Ao mesmo tempo, quero encorajar todo esforço dirigido a promover adequadas estruturas organizativas, tanto no âmbito nacional como no internacional, que assumam a tarefa de tecer um diálogo construtivo com as instâncias políticas, das quais depende em boa medida a sorte da família e da sua missão a serviço da vida. Encontrar os caminhos oportunos para continuar propondo eficazmente ao mundo os valores básicos do plano de Deus, significa comprometer-se para salvaguardar o futuro da humanidade.
(Texto originalmente em espanhol.) Além de iluminar e reforçar a presença da igreja fermento, luz e sal da terra para que a vida dos homens não se descomponha, é necessário dar prioridade a programas pastorais que promovam a formação de lares plenamente cristão e acrescentem aos esposos a generosidade de encarnar em suas próprias vidas as verdades que a igreja propõe para a família cristã.
A concepção cristã do matrimônio e da família não muda a realidade dos seres, mas sim eleva aqueles componentes essenciais da sociedade conjugal: a comunhão de esposos que geram novas vidas, as educam e as integram à sociedade, e a comunhão das pessoas como vínculo firme entre os membros da família. (Fim do trecho em espanhol.)
Hoje, ao vir a este Centro de Congressos -o Riocentro-, invoco sobre vós, cardeais, arcebispos, bispos representantes das diversas conferências episcopais do mundo inteiro e sobre os delegados do Congresso Teológico Pastoral e suas famílias, a luz e o calor do Espírito Santo. A Ele se volta a Igreja, para que infunda sobre todos sua presença santificadora, e renove na Esposa de Cristo "o ardor missionário para que todos cheguem a conhecer a Cristo, verdadeiro Filho de Deus e verdadeiro filho do homem" (cf." Oração para o Primeiro Ano em Preparação ao Jubileu do Ano 2000").
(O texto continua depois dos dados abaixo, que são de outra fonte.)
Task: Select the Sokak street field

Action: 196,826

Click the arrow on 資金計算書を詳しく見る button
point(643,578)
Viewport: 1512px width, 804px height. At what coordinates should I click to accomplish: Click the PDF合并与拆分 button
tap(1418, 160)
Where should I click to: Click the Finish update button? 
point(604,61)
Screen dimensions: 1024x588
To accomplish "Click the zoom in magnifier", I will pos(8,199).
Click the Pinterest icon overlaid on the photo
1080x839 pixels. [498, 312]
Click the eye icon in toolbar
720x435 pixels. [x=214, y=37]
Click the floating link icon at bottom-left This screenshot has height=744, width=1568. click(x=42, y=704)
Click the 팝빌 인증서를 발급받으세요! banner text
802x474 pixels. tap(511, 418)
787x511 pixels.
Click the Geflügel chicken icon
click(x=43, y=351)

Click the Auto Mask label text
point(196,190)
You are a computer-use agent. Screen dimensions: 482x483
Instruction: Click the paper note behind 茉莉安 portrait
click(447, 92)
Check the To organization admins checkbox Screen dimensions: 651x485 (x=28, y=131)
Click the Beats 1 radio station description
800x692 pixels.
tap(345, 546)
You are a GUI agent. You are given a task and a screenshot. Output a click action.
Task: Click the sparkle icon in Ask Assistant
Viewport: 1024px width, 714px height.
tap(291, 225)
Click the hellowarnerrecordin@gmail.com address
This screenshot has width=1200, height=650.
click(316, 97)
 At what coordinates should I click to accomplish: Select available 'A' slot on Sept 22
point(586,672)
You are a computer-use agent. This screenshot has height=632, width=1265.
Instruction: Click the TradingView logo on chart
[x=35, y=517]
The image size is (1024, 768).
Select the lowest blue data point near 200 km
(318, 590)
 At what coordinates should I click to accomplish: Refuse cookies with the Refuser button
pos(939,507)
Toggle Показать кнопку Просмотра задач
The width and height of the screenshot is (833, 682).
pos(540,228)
Amanhã celebraremos no estádio do Maracanã o Ato Testemunhal, com todos vós que trouxestes aqui a imensa riqueza, as preocupações e as esperanças de vossas igrejas e povos, e que servirá de moldura para a eucaristia do domingo, no Aterro do Flamengo, no qual viveremos, à luz da fé, o mistério do pão vivo, descido dos céus, o maná das famílias que peregrinam em direção a Deus!
Faço votos de que, pela mediação da Santíssima Virgem Maria, os frutos deste nosso encontro possam encontrar corações bem dispostos para acolher, com renovado ardor missionário, as luzes do Altíssimo, em vista de uma nova evangelização da família e de toda a sociedade humana. Que o Espírito do Pai e do Filho, que é também o Espírito-Amor, nos conceda a todos a bênção e a graça que desejo transmitir aos filhos e filhas da Igreja e a toda a família humana.